Des élus devenus subitement très riches
Qu’ils soient locaux ( élus municipaux) ou nationaux (députés), les personnes élues par les populations pour gérer leur destin, ont dans leur grande majorité, failli à cela. Pendant plus de trente (30) ans, être un élu au Mali signifiait une ascension sociale.De simples conseillers municipaux, le plus souvent sans profession, sont devenus subitement riches à travers la spéculation foncière. Ils ont jeté leur dévolu sur les terres en se muant plus en opérateurs immobiliers qu’en serviteurs des populations. L’assainissement, la mise en œuvre de stratégies de développement des communes ont été relégués à l’arrière plan par ces élus à la base. Quant aux députés, ils ont siegé à l’hémicycle, dans la plupart des cas, pour bénéficier des énormes avantages liés à leurs fonctions. Pendant la durée de leur mandats ( 5 à 10 ans ), rares sont ceux qui se soucient du sort des populations qui les ont élus. Ils cherchent rarement les avis des populations avant de voter telle ou telle loi. Ils restituent rarement aux populations les travaux qu’ils ont effectués au sein de l’hémicycle. Pire, beaucoup d’entre eux qui ont été élus à l’intérieur du pays, élisent domicile à Bamako, ne se rendant dans leurs localités que pour accompagner des délégations officielles ( ministres, premier ministre, président de la République ) qui effectuent des visites de travail.
Des chefs de partis politiques multi- millionnaires
Certainement, pour mieux apprivoiser les fonds publics, les instaurateurs de la démocratie multipartite au Mali ont eu « l’ingénieuse idée » de subventionner les partis politiques. Ainsi chaque année, d’énormes sommes sont gracieusement offertes par l’État aux partis politiques. Cette subvention était censée aider les partis politiques à sensibiliser, former et éduquer leurs militants afin qu’ils maîtrisent mieux les pratiques démocratiques. Tel n’a pas été le cas pour la plupart des formations politiques. Ces sommes sont devenues la chasse -gardée d’une équipe restreinte des directions nationales des partis. Dans d’autres cas, elles sont la propriété du tout puissant président du parti. Les militants ne sont informés de la réception de ces sommes qu’à travers la presse. Ainsi, la subvention de l’État aux partis politiques a été une aubaine pour plusieurs chefs de partis, sans profession, ni fonction, de s’enrichir. D’où certainement, la création effrénée de partis dans le pays.
A ces différents groupes de gouvernants, il faut ajouter les ministres, les ambassadeurs, surtout ceux qui l’on été, sur proposition de leurs partis politiques.

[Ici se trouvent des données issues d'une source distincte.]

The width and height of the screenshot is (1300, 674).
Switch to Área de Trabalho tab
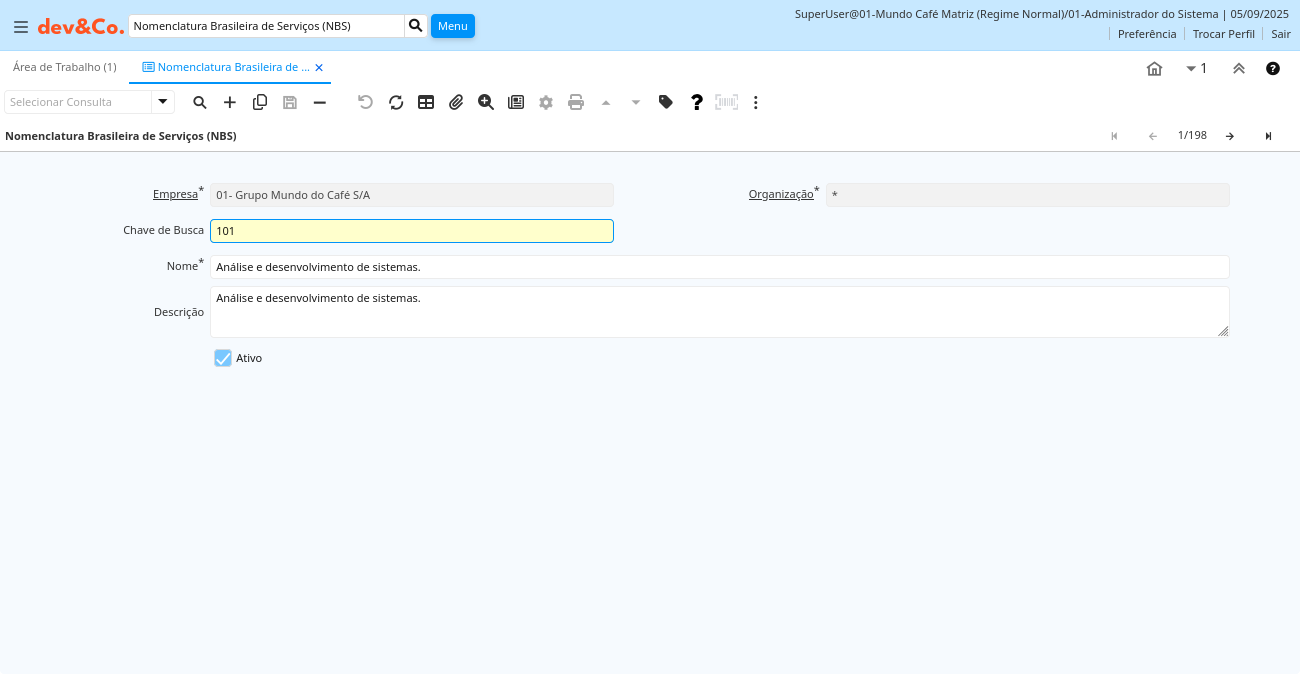65,67
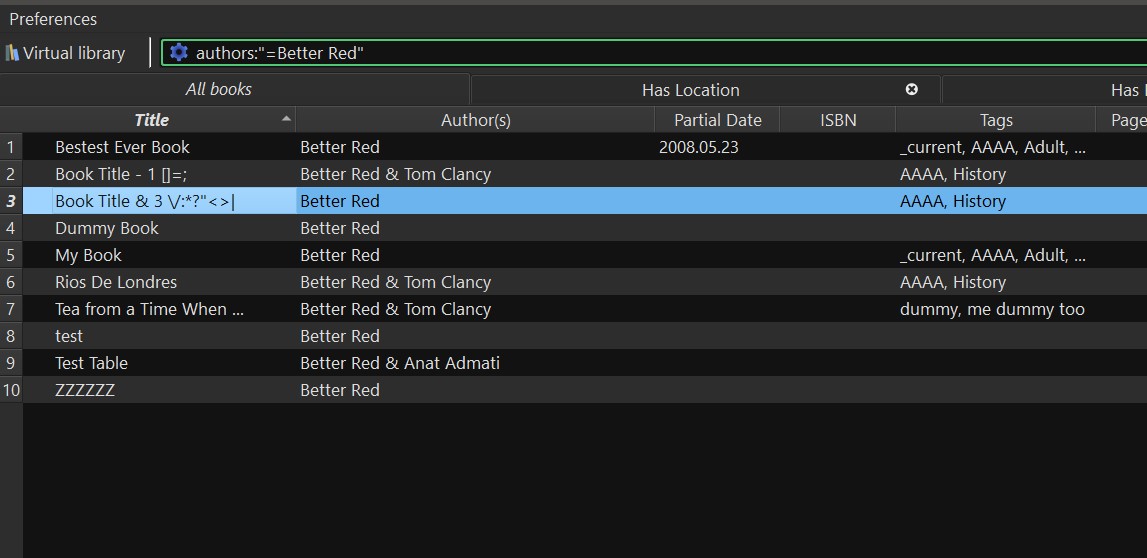Click the sort arrow on the Title column

[287, 119]
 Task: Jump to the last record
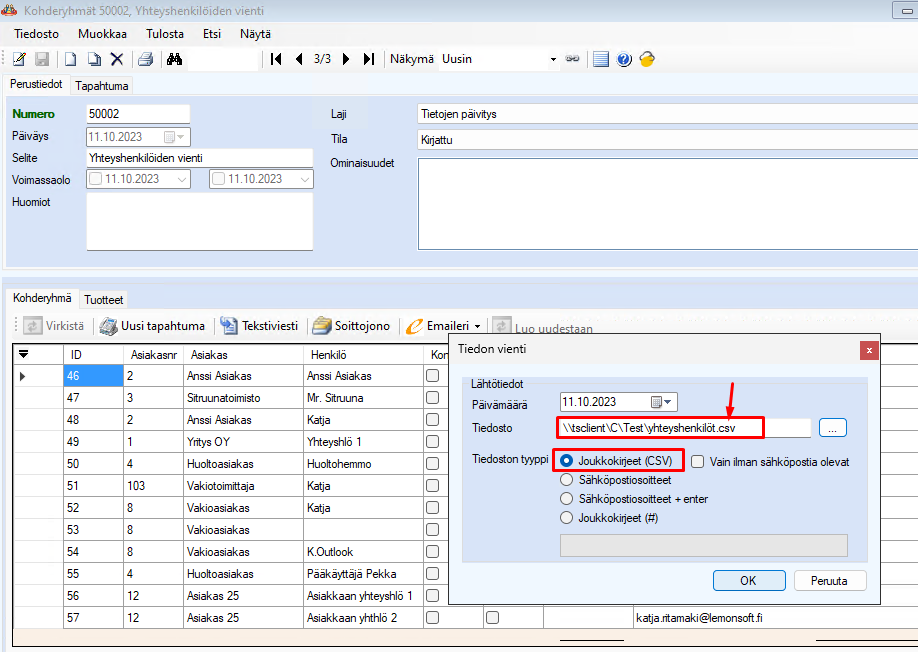click(x=369, y=59)
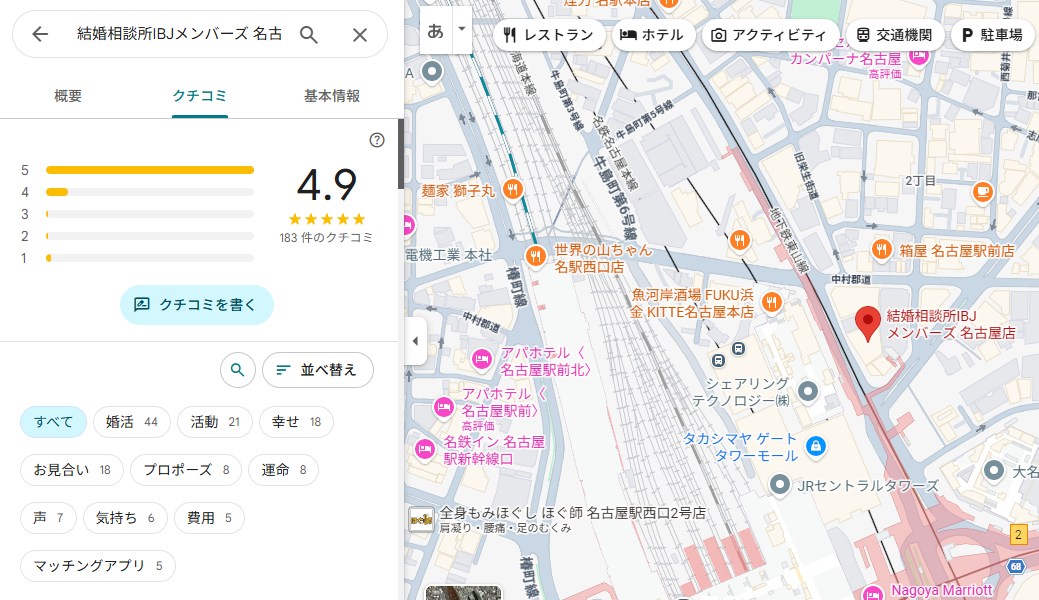Viewport: 1039px width, 600px height.
Task: Click アパホテル 名古屋駅前北 hotel marker
Action: coord(481,359)
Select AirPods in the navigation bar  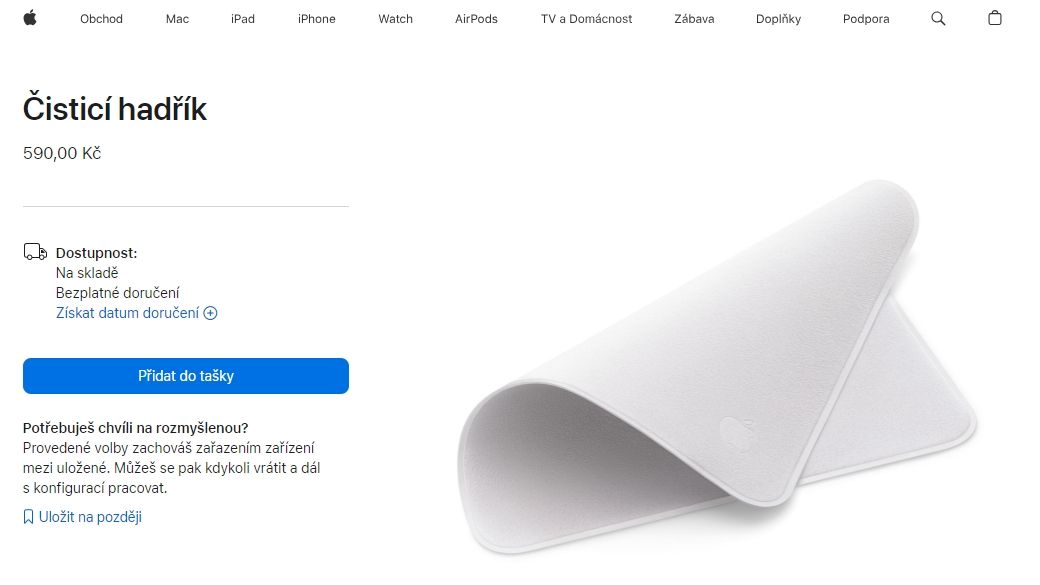[x=476, y=19]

Tous ces gouvernants disent exercer leurs fonctions au nom des intérêts du peuple. Un peuple qui croule sous la précarité. Donc, au regard de cette gouvernance chaotique que le Mali a connue, il était plus que nécessaire de procéder au grand nettoyage dans le milieu politique. Espérons qu’avec un nouveau départ, la politique ne sera plus un moyen pour quelques individus de s’enrichir, mais une voie noble pour le développement harmonieux de tout le pays.